On my book tour for The Motherload:Episodes From the Brink of Motherhood, my 2025 memoir about the year of extreme postpartum depression I experienced following the birth of my first son, I met hundreds of women who came to me not only with stories of their own postpartum experiences, but with their shared exhaustion. They talked about pregnancy, motherhood, and loss. They described the quiet strain of being the default emergency contact and the expectation that they would absorb this anxiety of this role without complaint. The phone, which promises connection and efficiency, has become the delivery system for that responsibility. What struck me wasn’t just the burnout, but the vigilance. If you are the emergency contact, can your phone ever be turned off?

a woman holding a newborn baby in a hospital setting

Courtesy of Sarah Hoover

Hoover after the birth of her first child.
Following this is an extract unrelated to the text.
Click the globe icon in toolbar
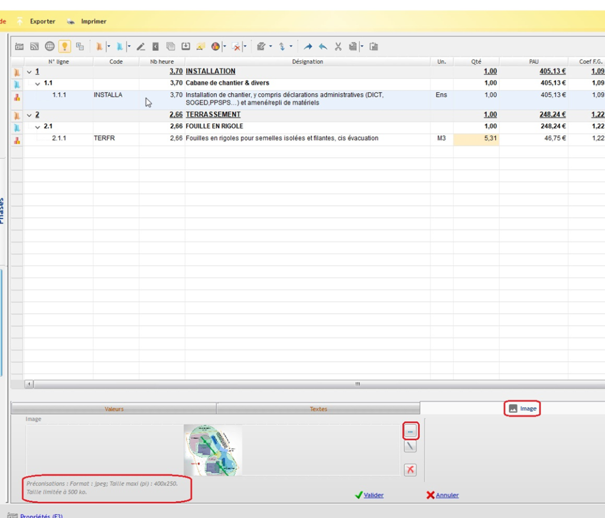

An added complication is that for many women, the phone isn’t just a lifeline, it’s a livelihood. Social media has opened up entirely new ways of work that are flexible, self-directed, home-based, and, in many cases, built around the realities of motherhood. Women are creating businesses, shaping their own narratives, bypassing traditional gatekeepers. All of it depends on staying plugged in. The same device that delivers the bad news, the school calls, the constant low-grade panic, is also the one that creates income-generating possibilities. Which means the solution can’t simply be to put the phone down in the name of self-care. Not when the phone is carrying both the weight of responsibility and the promise of autonomy.

My solution, for now, is small and slightly absurd. I carve out blocks of time to be with my kids and force myself to follow my own self-imposed rule: no phone in the room. Before we start, I send a group text to the adults in my life letting them know I’ll be unreachable. In case of emergency, there’s a landline. Yes, I installed a landline just for this purpose. It’s not a perfect system. It doesn’t quiet the reflex to check, or the flicker of fear that something is happening without me. But for an hour or two, I get to step out of the loop. I get to be present where I am. And while it isn’t a complete solve—it’s not the scientist-recommended digital detox—I know that such a thing is only nice in theory. Because for me, putting the phone down doesn’t feel like relief. It feels like too great a risk.